What is asked: Copy each of the entries below word for word, with nothing changed.
------ Supplied records ------
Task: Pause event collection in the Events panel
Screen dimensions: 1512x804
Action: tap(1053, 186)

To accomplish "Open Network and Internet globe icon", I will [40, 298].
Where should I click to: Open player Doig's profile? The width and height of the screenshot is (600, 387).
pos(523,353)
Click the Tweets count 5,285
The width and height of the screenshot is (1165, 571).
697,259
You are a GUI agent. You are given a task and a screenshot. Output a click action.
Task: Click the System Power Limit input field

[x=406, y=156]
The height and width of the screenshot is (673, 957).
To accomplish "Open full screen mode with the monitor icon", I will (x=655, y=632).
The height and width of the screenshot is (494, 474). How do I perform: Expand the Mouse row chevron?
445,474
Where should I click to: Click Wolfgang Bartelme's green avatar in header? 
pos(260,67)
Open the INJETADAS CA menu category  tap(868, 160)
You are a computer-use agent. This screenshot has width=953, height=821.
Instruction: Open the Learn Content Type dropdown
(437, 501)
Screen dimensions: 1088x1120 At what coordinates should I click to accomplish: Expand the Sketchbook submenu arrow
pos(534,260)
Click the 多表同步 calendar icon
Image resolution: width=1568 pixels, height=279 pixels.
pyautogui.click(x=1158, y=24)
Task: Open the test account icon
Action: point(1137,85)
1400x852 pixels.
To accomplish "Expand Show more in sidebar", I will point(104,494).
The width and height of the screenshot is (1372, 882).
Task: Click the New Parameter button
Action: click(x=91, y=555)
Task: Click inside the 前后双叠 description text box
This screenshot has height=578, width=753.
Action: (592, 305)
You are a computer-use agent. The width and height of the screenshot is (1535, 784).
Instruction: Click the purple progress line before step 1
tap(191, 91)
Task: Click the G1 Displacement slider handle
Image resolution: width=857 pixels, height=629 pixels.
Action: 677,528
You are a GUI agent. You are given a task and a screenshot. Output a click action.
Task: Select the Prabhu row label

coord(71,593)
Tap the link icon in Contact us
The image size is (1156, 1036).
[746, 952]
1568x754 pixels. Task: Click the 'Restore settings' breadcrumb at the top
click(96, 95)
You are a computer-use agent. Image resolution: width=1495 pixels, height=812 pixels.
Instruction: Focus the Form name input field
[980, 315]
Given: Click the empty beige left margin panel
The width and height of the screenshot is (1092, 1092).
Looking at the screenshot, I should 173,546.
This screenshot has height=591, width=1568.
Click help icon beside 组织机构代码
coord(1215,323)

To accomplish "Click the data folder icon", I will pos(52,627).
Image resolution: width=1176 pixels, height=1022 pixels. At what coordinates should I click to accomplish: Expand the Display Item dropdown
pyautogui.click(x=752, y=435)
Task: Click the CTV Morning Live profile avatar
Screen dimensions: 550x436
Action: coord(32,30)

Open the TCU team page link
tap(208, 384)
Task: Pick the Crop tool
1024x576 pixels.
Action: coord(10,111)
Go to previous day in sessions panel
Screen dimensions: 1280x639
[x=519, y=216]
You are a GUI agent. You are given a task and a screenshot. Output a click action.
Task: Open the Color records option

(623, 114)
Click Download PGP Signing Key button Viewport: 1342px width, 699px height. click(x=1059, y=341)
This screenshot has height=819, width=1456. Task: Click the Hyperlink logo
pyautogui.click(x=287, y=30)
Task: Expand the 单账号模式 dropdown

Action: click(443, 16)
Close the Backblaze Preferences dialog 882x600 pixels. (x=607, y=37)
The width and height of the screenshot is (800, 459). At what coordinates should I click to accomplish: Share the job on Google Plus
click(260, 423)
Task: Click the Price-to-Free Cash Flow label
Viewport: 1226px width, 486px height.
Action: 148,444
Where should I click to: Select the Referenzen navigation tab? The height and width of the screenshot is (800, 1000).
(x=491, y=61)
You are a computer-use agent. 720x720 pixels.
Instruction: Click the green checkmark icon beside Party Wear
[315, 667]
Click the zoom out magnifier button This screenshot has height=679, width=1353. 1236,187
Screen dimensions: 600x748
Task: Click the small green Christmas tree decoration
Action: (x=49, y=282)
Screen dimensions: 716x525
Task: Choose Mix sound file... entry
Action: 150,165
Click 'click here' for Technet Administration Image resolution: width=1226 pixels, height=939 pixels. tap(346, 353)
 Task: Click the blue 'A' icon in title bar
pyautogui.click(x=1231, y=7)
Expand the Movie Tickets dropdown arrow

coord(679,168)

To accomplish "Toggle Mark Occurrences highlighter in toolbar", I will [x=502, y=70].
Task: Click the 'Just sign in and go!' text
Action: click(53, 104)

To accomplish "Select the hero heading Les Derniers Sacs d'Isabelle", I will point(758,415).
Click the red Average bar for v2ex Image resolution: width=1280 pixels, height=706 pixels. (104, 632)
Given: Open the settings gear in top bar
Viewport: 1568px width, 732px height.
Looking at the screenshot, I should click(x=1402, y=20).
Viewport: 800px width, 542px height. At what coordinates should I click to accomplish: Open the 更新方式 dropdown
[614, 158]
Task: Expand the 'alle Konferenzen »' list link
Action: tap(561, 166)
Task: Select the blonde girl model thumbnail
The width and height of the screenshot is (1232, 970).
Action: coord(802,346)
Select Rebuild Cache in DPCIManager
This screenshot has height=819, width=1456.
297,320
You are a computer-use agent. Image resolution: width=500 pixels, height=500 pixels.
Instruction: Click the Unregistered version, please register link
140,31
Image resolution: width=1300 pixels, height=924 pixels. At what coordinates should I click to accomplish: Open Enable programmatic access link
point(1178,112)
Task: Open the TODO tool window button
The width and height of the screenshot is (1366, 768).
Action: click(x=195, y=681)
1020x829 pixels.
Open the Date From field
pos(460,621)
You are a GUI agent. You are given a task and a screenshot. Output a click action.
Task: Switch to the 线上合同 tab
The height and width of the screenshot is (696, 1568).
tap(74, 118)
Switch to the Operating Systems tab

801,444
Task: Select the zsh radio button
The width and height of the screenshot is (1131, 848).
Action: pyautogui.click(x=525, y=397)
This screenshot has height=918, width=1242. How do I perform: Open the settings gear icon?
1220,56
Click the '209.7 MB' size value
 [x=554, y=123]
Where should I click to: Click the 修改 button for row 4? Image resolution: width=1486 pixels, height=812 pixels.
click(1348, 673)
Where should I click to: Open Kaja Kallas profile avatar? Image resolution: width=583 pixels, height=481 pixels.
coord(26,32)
------
Exercise output:
Task: Pause event collection in the Events panel
Screen dimensions: 1512x804
Action: tap(1053, 186)

To accomplish "Open Network and Internet globe icon", I will [40, 298].
Where should I click to: Open player Doig's profile? The width and height of the screenshot is (600, 387).
pos(523,353)
Click the Tweets count 5,285
The width and height of the screenshot is (1165, 571).
697,259
You are a GUI agent. You are given a task and a screenshot. Output a click action.
Task: Click the System Power Limit input field

[x=406, y=156]
The height and width of the screenshot is (673, 957).
To accomplish "Open full screen mode with the monitor icon", I will (x=655, y=632).
The height and width of the screenshot is (494, 474). How do I perform: Expand the Mouse row chevron?
445,474
Where should I click to: Click Wolfgang Bartelme's green avatar in header? 
pos(260,67)
Open the INJETADAS CA menu category  tap(868, 160)
You are a computer-use agent. This screenshot has width=953, height=821.
Instruction: Open the Learn Content Type dropdown
(437, 501)
Screen dimensions: 1088x1120 At what coordinates should I click to accomplish: Expand the Sketchbook submenu arrow
pos(534,260)
Click the 多表同步 calendar icon
Image resolution: width=1568 pixels, height=279 pixels.
pyautogui.click(x=1158, y=24)
Task: Open the test account icon
Action: point(1137,85)
1400x852 pixels.
To accomplish "Expand Show more in sidebar", I will point(104,494).
The width and height of the screenshot is (1372, 882).
Task: Click the New Parameter button
Action: click(x=91, y=555)
Task: Click inside the 前后双叠 description text box
This screenshot has height=578, width=753.
Action: (592, 305)
You are a computer-use agent. The width and height of the screenshot is (1535, 784).
Instruction: Click the purple progress line before step 1
tap(191, 91)
Task: Click the G1 Displacement slider handle
Image resolution: width=857 pixels, height=629 pixels.
Action: 677,528
You are a GUI agent. You are given a task and a screenshot. Output a click action.
Task: Select the Prabhu row label

coord(71,593)
Tap the link icon in Contact us
The image size is (1156, 1036).
[746, 952]
1568x754 pixels. Task: Click the 'Restore settings' breadcrumb at the top
click(96, 95)
You are a computer-use agent. Image resolution: width=1495 pixels, height=812 pixels.
Instruction: Focus the Form name input field
[980, 315]
Given: Click the empty beige left margin panel
The width and height of the screenshot is (1092, 1092).
Looking at the screenshot, I should 173,546.
This screenshot has height=591, width=1568.
Click help icon beside 组织机构代码
coord(1215,323)

To accomplish "Click the data folder icon", I will pos(52,627).
Image resolution: width=1176 pixels, height=1022 pixels. At what coordinates should I click to accomplish: Expand the Display Item dropdown
pyautogui.click(x=752, y=435)
Task: Click the CTV Morning Live profile avatar
Screen dimensions: 550x436
Action: coord(32,30)

Open the TCU team page link
tap(208, 384)
Task: Pick the Crop tool
1024x576 pixels.
Action: coord(10,111)
Go to previous day in sessions panel
Screen dimensions: 1280x639
[x=519, y=216]
You are a GUI agent. You are given a task and a screenshot. Output a click action.
Task: Open the Color records option

(623, 114)
Click Download PGP Signing Key button Viewport: 1342px width, 699px height. click(x=1059, y=341)
This screenshot has height=819, width=1456. Task: Click the Hyperlink logo
pyautogui.click(x=287, y=30)
Task: Expand the 单账号模式 dropdown

Action: click(443, 16)
Close the Backblaze Preferences dialog 882x600 pixels. (x=607, y=37)
The width and height of the screenshot is (800, 459). At what coordinates should I click to accomplish: Share the job on Google Plus
click(260, 423)
Task: Click the Price-to-Free Cash Flow label
Viewport: 1226px width, 486px height.
Action: 148,444
Where should I click to: Select the Referenzen navigation tab? The height and width of the screenshot is (800, 1000).
(x=491, y=61)
You are a computer-use agent. 720x720 pixels.
Instruction: Click the green checkmark icon beside Party Wear
[315, 667]
Click the zoom out magnifier button This screenshot has height=679, width=1353. 1236,187
Screen dimensions: 600x748
Task: Click the small green Christmas tree decoration
Action: (x=49, y=282)
Screen dimensions: 716x525
Task: Choose Mix sound file... entry
Action: 150,165
Click 'click here' for Technet Administration Image resolution: width=1226 pixels, height=939 pixels. tap(346, 353)
 Task: Click the blue 'A' icon in title bar
pyautogui.click(x=1231, y=7)
Expand the Movie Tickets dropdown arrow

coord(679,168)

To accomplish "Toggle Mark Occurrences highlighter in toolbar", I will [x=502, y=70].
Task: Click the 'Just sign in and go!' text
Action: click(53, 104)

To accomplish "Select the hero heading Les Derniers Sacs d'Isabelle", I will point(758,415).
Click the red Average bar for v2ex Image resolution: width=1280 pixels, height=706 pixels. (104, 632)
Given: Open the settings gear in top bar
Viewport: 1568px width, 732px height.
Looking at the screenshot, I should click(x=1402, y=20).
Viewport: 800px width, 542px height. At what coordinates should I click to accomplish: Open the 更新方式 dropdown
[614, 158]
Task: Expand the 'alle Konferenzen »' list link
Action: tap(561, 166)
Task: Select the blonde girl model thumbnail
The width and height of the screenshot is (1232, 970).
Action: coord(802,346)
Select Rebuild Cache in DPCIManager
This screenshot has height=819, width=1456.
297,320
You are a computer-use agent. Image resolution: width=500 pixels, height=500 pixels.
Instruction: Click the Unregistered version, please register link
140,31
Image resolution: width=1300 pixels, height=924 pixels. At what coordinates should I click to accomplish: Open Enable programmatic access link
point(1178,112)
Task: Open the TODO tool window button
The width and height of the screenshot is (1366, 768).
Action: click(x=195, y=681)
1020x829 pixels.
Open the Date From field
pos(460,621)
You are a GUI agent. You are given a task and a screenshot. Output a click action.
Task: Switch to the 线上合同 tab
The height and width of the screenshot is (696, 1568).
tap(74, 118)
Switch to the Operating Systems tab

801,444
Task: Select the zsh radio button
The width and height of the screenshot is (1131, 848).
Action: pyautogui.click(x=525, y=397)
This screenshot has height=918, width=1242. How do I perform: Open the settings gear icon?
1220,56
Click the '209.7 MB' size value
 [x=554, y=123]
Where should I click to: Click the 修改 button for row 4? Image resolution: width=1486 pixels, height=812 pixels.
click(1348, 673)
Where should I click to: Open Kaja Kallas profile avatar? Image resolution: width=583 pixels, height=481 pixels.
coord(26,32)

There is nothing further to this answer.